Monday, July 09, 2012

Transformers 3 in 300 Words or Less

Because Michael Bay's Transformers: Dark Side of the Moon - why do I keep tormenting myself? Why can't I stay away from his movies? There's some kind of sick masochistic side of me just devoted to killing myself slowly with his ineptitude - isn't worth any more of my time, here's everything I tweeted while "watching" it. It says it all.

"Oh my GOD there were, people, lots of people, that argued the 3rd Transformers movie wasn't homicide for your eyeballs. SHAME ON THEM ALL. Every time I think Ive died + gone to hell a false angel shaped like Frances McDormand brings me back just long enough. Alright FUCK THIS SHIT Bill O'Reilly just showed up I am OUT OF HERE."

I then turned the movie off for ten minutes, went and had a very stiff drink, and (regrettably) came back.

"Wait is that Leonard Nimoy voicing Septictank Prime? Pretty sure everybodys script just had the title on it + they were told to improvise from there since they keep saying DARK SIDE OF THE MOON: "Hey look, it's a TRANSFORMER! Did you hear that something happened on the DARK SIDE OF THE MOON???!" says everyone. In an alternate cut of this movie, every single bone in Shia's body was just smashed into a trillion little crumbs, and it ended. Sigh. Okay this pissy bitch slappy spitting fight between Shia and Patrick Dempsey is kind of hot. Okay I'm pretty sure that Transformers 3 just alluded to the Holocaust and the Challenger explosion in a five minute period.
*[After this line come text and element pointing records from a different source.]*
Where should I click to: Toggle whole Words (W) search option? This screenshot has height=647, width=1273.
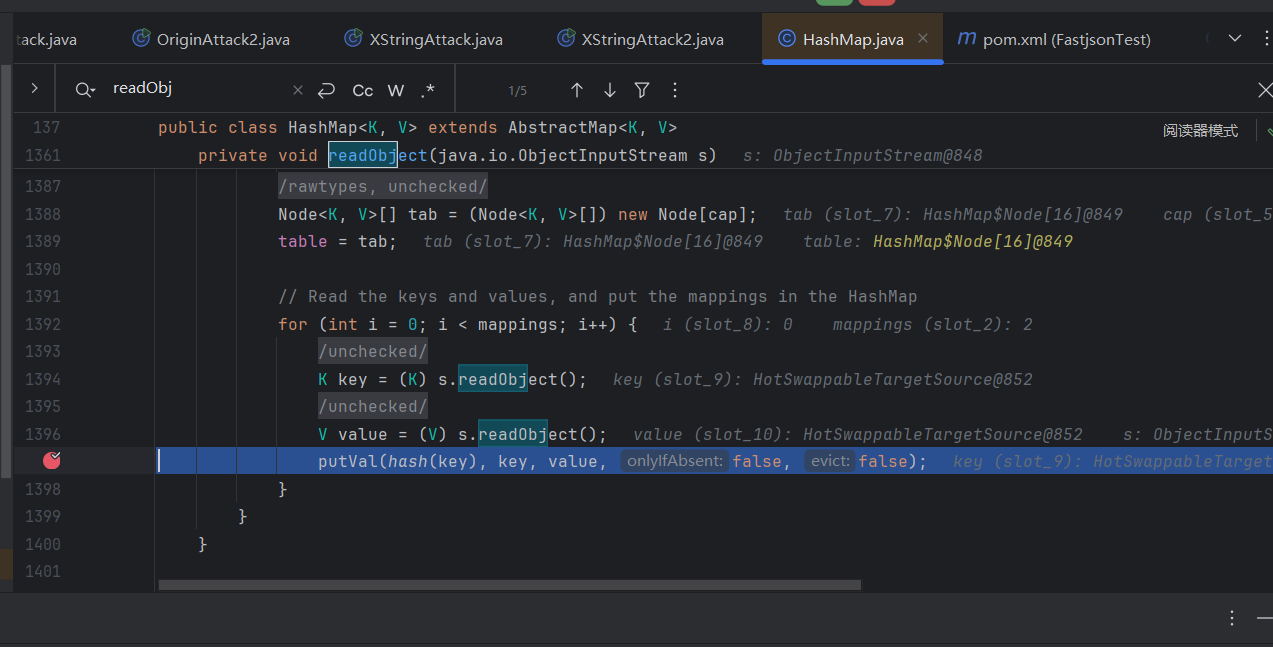click(x=396, y=90)
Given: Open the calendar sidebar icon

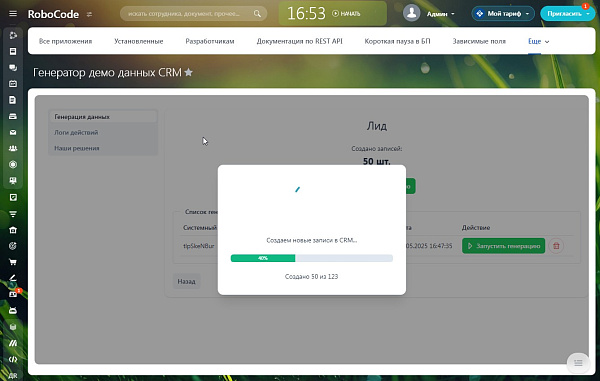Looking at the screenshot, I should coord(13,84).
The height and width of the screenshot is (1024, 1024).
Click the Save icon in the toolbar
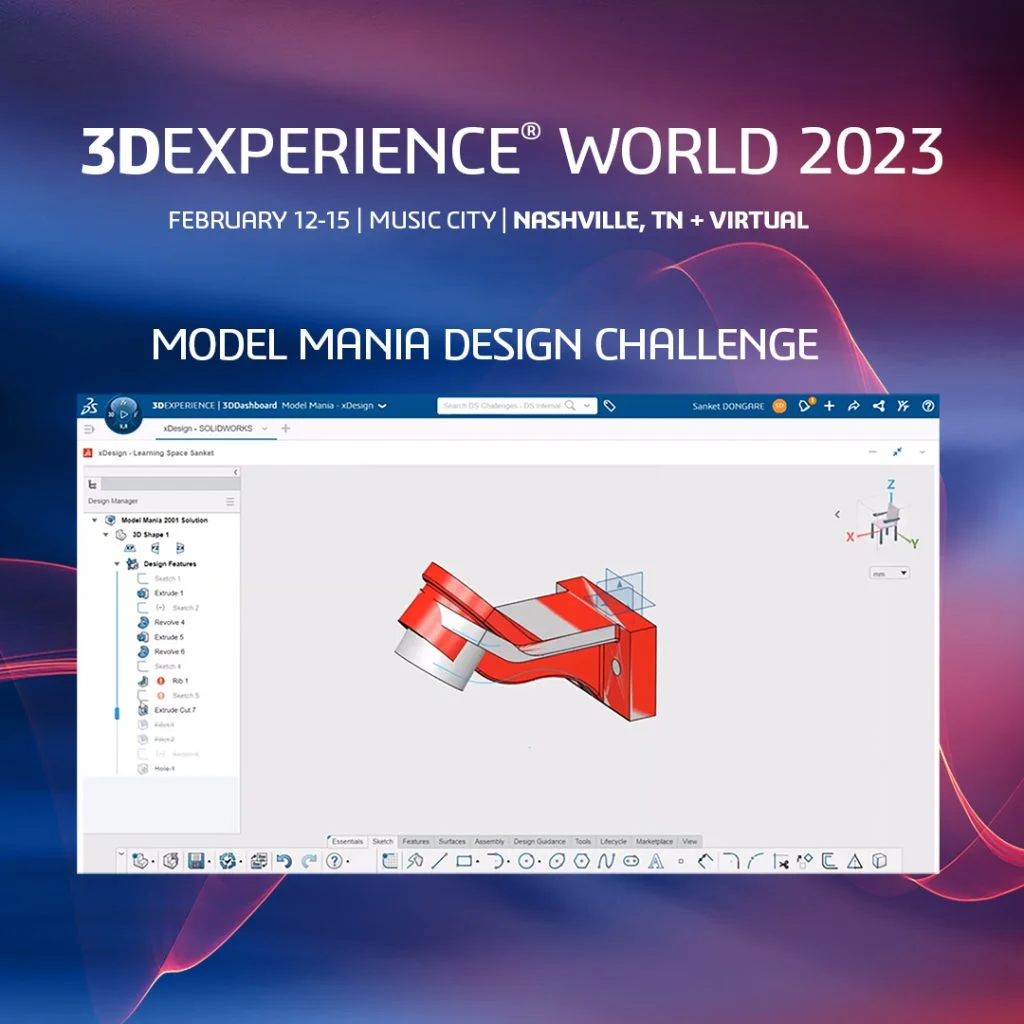[x=196, y=862]
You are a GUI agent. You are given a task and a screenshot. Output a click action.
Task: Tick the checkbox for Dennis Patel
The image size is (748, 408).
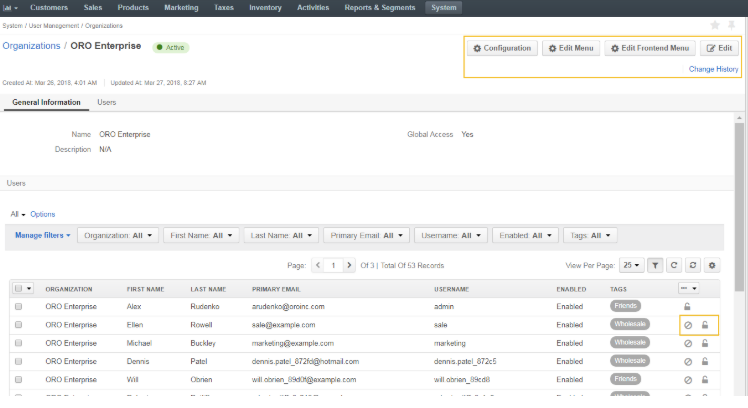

Next up, 9/11? This movie needs a lot more of Frances McDormand listening intently to Shia delivering a line and then just saying, "What?" Brain... defeated... cannot... form... pithy... Twitter... witticisms... just want... to die..."

1 comment:

Ronald said...

It makes me feel good about myself that I fell asleep while watching this, and have NO desire to see what I missed.